Reproduce the part of the rows that opens with the line containing "The width and height of the screenshot is (954, 441)." and closes with the line containing "point(1178,337)", switching "watch list" to "favorites list" and leaving everything else unchanged.
-- Begin --
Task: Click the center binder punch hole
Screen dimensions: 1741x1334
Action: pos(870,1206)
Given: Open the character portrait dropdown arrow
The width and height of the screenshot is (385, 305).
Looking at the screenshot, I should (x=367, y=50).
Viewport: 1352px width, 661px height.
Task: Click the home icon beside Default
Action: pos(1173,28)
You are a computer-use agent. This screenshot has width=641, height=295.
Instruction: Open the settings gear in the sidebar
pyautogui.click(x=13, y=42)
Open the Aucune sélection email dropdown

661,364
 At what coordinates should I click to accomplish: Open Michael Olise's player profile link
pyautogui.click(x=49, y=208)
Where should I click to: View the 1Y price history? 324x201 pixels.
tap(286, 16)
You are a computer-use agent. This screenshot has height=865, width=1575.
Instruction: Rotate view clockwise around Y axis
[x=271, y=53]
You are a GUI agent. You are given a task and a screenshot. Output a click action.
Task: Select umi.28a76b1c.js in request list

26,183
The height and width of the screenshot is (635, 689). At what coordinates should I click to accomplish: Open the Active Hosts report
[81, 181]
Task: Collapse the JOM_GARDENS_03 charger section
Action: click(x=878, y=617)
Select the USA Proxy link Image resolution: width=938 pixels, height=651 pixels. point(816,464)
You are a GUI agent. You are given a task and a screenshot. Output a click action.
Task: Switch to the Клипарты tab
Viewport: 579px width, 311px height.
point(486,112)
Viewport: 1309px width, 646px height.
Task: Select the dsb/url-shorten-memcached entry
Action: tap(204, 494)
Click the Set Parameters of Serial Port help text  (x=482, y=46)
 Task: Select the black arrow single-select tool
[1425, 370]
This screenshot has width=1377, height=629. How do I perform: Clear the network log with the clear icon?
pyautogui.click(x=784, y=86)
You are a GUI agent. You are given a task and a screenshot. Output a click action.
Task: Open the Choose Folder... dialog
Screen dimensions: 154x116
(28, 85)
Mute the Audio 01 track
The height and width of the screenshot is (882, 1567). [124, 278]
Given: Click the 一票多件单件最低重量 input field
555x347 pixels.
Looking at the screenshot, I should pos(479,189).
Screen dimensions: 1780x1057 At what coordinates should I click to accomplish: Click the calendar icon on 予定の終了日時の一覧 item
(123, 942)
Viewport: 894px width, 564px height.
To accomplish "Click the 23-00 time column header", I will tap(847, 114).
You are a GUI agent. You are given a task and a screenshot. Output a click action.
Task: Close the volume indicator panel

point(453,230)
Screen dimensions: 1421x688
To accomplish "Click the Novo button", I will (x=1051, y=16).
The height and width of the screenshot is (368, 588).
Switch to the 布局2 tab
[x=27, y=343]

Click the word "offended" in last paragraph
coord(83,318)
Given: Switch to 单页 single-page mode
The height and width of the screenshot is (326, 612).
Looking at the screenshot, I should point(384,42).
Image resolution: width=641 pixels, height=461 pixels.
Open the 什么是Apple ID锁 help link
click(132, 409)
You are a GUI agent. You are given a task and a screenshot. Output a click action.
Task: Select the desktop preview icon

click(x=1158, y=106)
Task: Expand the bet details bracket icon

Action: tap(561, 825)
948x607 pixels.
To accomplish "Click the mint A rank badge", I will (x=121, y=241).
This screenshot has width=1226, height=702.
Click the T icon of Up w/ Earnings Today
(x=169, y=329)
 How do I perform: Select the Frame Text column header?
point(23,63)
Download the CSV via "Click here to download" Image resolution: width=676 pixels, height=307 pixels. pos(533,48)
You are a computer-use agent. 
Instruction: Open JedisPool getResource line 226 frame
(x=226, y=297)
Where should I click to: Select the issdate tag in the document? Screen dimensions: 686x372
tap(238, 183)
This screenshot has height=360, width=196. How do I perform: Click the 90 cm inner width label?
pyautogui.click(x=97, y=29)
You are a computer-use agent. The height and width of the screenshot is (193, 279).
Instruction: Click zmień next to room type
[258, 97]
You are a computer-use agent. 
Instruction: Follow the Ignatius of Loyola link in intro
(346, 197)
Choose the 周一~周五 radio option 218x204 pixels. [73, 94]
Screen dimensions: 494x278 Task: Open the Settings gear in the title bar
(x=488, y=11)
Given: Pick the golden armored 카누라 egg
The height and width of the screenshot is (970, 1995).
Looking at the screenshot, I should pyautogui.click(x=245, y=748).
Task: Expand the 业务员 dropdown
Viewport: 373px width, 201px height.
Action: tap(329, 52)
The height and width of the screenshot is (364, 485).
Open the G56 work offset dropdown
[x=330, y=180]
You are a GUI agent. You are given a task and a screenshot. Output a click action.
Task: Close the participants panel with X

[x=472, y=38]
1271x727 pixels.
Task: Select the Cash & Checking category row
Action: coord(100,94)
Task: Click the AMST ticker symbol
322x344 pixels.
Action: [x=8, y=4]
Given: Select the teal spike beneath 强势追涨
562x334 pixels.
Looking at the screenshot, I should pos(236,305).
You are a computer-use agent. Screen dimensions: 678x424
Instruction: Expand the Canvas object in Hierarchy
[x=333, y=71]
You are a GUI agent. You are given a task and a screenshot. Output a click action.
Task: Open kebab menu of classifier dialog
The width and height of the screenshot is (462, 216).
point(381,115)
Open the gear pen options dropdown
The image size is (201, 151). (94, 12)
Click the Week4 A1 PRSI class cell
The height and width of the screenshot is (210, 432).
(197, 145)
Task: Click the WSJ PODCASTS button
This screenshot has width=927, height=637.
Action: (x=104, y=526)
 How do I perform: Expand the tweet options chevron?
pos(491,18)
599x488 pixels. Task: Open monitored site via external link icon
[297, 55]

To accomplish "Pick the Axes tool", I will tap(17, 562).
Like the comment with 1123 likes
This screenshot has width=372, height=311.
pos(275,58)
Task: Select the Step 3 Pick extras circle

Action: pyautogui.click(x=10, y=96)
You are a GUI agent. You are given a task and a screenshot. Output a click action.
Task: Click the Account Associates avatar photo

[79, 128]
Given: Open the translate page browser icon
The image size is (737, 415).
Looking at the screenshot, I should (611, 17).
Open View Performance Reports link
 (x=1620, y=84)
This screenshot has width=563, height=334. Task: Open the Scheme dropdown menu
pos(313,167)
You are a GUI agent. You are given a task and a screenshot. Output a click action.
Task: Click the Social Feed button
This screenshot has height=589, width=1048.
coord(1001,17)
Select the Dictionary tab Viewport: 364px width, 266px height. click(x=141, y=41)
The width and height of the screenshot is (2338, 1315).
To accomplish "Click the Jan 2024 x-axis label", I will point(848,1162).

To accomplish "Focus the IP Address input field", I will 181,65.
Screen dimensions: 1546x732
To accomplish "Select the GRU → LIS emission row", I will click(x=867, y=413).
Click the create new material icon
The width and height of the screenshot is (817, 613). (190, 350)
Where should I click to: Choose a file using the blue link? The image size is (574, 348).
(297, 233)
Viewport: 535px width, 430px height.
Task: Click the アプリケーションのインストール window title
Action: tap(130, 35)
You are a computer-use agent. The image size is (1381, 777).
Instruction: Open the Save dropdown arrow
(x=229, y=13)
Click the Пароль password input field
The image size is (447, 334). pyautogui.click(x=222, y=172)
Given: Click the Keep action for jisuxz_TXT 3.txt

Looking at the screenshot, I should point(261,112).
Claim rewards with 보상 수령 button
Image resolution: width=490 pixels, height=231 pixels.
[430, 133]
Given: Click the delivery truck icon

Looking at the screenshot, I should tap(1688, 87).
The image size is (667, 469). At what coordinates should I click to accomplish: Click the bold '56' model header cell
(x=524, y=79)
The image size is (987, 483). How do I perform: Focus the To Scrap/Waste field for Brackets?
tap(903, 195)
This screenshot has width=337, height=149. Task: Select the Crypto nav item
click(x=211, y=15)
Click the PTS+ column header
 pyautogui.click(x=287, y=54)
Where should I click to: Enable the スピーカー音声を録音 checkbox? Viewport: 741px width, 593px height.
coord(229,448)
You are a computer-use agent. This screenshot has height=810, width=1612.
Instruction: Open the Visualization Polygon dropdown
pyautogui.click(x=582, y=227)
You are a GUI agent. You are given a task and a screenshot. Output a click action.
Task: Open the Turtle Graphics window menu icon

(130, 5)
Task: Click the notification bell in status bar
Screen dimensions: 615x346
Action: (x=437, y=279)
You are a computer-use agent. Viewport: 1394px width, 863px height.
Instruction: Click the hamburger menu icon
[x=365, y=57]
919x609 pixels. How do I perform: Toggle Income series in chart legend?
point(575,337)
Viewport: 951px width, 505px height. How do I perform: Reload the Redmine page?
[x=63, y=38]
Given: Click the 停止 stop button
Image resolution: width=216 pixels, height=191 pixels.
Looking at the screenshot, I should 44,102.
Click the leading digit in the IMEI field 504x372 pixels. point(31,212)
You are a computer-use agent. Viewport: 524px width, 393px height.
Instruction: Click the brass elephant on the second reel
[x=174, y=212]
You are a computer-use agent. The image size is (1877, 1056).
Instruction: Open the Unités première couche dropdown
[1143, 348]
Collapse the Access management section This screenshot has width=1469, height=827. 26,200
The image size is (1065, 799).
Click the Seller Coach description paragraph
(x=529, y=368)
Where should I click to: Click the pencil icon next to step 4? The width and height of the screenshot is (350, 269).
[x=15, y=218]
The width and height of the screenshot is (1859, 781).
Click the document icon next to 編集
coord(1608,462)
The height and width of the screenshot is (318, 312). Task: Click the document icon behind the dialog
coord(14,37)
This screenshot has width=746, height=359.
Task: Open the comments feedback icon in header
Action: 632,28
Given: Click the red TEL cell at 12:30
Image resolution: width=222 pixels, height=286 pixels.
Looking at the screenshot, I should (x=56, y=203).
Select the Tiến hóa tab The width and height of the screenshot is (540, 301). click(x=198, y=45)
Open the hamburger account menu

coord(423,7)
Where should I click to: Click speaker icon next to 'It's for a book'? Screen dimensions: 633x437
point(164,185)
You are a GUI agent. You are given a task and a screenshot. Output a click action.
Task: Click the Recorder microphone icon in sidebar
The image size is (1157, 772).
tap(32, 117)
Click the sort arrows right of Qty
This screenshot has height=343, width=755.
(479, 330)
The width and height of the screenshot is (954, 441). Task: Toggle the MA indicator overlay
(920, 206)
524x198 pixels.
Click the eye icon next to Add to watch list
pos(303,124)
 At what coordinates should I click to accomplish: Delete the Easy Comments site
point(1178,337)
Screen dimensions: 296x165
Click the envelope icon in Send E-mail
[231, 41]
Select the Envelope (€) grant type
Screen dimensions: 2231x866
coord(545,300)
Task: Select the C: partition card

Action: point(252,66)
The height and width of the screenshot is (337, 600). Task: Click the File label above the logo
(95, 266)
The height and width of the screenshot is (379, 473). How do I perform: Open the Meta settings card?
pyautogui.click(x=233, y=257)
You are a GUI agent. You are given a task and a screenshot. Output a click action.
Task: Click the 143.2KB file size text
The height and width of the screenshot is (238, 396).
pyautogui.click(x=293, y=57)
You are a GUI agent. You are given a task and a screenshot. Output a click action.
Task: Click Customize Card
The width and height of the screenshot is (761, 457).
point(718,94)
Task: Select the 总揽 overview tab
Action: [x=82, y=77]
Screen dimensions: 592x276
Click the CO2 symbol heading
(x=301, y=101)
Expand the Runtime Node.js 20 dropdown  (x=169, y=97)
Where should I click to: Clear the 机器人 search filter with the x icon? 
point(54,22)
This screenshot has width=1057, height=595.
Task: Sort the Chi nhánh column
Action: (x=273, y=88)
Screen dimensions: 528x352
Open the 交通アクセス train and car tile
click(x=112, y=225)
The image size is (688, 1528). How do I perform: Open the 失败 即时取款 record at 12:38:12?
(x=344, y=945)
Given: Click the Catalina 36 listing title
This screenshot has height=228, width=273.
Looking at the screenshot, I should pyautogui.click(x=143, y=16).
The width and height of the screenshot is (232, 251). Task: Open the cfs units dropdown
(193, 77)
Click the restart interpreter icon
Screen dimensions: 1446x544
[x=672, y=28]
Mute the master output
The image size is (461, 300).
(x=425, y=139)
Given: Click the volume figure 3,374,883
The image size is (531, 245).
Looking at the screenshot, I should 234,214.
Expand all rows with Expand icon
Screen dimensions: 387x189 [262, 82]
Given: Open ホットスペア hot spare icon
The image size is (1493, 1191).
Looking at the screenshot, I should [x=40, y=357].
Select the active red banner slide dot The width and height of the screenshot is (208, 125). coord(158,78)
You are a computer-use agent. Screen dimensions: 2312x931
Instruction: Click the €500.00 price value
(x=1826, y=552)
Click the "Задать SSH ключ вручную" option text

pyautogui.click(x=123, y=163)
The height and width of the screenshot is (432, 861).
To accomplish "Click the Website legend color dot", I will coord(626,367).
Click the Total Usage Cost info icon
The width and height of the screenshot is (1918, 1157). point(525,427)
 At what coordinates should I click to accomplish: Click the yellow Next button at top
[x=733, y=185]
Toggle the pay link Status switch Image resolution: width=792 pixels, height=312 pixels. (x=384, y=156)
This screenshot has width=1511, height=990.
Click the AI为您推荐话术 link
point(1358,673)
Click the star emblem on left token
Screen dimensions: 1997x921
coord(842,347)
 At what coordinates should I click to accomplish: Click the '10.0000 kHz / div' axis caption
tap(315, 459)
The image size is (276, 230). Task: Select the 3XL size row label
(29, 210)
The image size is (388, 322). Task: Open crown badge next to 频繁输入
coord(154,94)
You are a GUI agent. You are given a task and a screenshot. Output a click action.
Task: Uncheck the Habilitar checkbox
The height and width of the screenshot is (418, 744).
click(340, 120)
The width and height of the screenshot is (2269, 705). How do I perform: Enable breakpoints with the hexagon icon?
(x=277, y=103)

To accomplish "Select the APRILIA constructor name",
-- End --
> **Answer below**:
The width and height of the screenshot is (954, 441). Task: Toggle the MA indicator overlay
(920, 206)
524x198 pixels.
Click the eye icon next to Add to favorites list
pos(303,124)
 At what coordinates should I click to accomplish: Delete the Easy Comments site
point(1178,337)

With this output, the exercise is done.